April 20, 20261 min read

TL;DR

Cloudflare research claims the AI startup ignored site access rules, raising fresh questions about how AI companies collect training data.

Cloudflare has published research accusing AI startup Perplexity of systematically scraping content from websites that explicitly blocked such activity. The internet infrastructure provider claims Perplexity used technical methods to obscure its identity and bypass restrictions set by website owners.

According to Cloudflare's findings, Perplexity allegedly changed its bots' user agents and autonomous system networks to circumvent blocks. This activity reportedly spanned tens of thousands of domains with millions of daily requests, detected through machine learning and network signal analysis.

Perplexity spokesperson Jesse Dwyer dismissed the allegations as a "sales pitch" and claimed the identified bot wasn't theirs. In email correspondence with TechCrunch, Dwyer asserted that Cloudflare's screenshots showed no content was actually accessed during the alleged scraping attempts.

The conflict emerged after Cloudflare customers complained about continued scraping despite implementing Robots.txt blocks and specific Perplexity bot restrictions.

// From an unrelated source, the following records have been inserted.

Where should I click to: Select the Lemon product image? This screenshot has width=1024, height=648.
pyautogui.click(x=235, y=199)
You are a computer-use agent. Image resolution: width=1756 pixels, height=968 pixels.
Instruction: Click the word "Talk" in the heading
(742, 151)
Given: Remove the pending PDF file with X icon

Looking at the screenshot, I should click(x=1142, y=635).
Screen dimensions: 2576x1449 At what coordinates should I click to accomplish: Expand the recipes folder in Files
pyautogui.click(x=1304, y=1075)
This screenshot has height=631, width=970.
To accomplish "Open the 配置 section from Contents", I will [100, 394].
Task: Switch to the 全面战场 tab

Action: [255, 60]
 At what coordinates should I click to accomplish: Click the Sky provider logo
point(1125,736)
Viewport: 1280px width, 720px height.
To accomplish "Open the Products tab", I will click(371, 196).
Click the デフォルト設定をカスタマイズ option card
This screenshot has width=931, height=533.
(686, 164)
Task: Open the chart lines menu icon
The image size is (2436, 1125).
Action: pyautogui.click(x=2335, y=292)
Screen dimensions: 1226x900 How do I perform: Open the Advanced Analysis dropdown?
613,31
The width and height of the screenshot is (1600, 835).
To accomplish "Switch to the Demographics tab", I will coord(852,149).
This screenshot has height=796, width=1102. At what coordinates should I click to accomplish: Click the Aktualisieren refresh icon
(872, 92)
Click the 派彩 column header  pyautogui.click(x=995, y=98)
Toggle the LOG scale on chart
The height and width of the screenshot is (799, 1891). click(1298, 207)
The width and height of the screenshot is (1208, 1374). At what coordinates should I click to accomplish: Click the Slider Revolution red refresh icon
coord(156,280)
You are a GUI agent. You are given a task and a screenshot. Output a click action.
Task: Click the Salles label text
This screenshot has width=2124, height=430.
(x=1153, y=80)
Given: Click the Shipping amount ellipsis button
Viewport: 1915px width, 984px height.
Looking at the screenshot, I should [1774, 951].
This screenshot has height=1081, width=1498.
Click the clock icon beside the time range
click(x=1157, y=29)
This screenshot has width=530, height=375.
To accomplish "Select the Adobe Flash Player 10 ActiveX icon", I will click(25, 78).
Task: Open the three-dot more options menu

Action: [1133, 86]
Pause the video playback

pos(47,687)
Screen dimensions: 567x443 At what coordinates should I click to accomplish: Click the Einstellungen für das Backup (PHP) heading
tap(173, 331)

Cloudflare conducted tests confirming the circumvention attempts, noting Perplexity used generic browser identifiers mimicking Google Chrome when its declared crawler was blocked.

This isn't the first time Perplexity has faced scraping allegations. Last year, news outlets including Wired accused the company of plagiarizing content. During TechCrunch's Disrupt 2024 conference, CEO Aravind Srinivas struggled to define plagiarism when questioned about the company's practices.

Cloudflare has taken concrete action, delisting Perplexity's bots from its verified list and implementing new blocking techniques. The company has recently positioned itself against aggressive AI scraping, launching tools and marketplaces to help website owners control and monetize AI data access.

The timing coincides with growing industry tension around AI training data sourcing. As AI companies increasingly rely on web scraping for model development, infrastructure providers and content creators are pushing back against what they see as unauthorized data collection.

Cloudflare CEO Matthew Prince previously warned that "AI is breaking the business model of the internet," particularly affecting publishers. The company's recent initiatives reflect broader industry efforts to establish clearer rules for AI data collection practices.